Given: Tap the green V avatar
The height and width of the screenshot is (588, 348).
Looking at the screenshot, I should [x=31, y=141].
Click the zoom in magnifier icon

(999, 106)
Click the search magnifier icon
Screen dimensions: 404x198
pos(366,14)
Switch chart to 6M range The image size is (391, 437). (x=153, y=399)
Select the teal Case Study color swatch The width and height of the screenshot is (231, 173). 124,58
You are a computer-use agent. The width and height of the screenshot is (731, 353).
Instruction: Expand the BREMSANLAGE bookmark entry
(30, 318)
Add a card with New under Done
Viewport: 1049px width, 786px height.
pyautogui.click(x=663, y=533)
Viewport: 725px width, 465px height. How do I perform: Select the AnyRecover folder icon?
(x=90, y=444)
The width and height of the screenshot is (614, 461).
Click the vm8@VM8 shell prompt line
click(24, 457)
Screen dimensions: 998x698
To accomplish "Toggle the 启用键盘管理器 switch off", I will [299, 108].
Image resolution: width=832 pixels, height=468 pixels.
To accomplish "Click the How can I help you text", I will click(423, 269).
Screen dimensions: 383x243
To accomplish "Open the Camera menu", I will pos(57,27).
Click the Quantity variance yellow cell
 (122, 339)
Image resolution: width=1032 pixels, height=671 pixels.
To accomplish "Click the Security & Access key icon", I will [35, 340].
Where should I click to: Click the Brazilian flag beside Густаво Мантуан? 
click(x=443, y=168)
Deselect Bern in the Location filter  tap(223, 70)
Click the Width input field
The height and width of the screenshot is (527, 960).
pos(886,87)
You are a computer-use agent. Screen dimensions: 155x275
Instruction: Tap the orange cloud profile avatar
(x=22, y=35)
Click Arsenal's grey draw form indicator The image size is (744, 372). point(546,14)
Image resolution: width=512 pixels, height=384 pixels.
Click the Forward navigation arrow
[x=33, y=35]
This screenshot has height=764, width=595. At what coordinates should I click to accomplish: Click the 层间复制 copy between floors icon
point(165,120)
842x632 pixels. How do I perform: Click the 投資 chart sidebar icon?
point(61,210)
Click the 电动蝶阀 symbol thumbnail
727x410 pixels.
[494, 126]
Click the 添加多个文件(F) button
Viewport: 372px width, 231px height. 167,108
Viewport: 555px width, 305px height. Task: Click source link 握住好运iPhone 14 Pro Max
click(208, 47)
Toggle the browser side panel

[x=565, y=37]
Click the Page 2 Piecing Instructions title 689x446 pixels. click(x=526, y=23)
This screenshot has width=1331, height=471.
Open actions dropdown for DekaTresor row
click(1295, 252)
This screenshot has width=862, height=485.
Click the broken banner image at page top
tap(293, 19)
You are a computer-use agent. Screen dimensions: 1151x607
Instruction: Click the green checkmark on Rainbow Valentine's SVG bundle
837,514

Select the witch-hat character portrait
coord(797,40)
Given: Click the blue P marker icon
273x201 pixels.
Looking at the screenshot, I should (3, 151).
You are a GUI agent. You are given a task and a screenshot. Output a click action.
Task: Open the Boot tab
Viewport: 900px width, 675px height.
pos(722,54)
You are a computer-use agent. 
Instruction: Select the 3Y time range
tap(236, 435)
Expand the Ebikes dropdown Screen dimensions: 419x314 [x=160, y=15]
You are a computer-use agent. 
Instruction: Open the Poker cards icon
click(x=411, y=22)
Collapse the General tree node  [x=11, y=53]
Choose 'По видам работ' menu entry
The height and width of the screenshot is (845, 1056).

WHAT TO WORK ON:
Go through the entries and report every line with the string "size".

RESPONSE TO THIS TASK:
Switch chart to 6M range The image size is (391, 437). (x=153, y=399)
Click Arsenal's grey draw form indicator The image size is (744, 372). point(546,14)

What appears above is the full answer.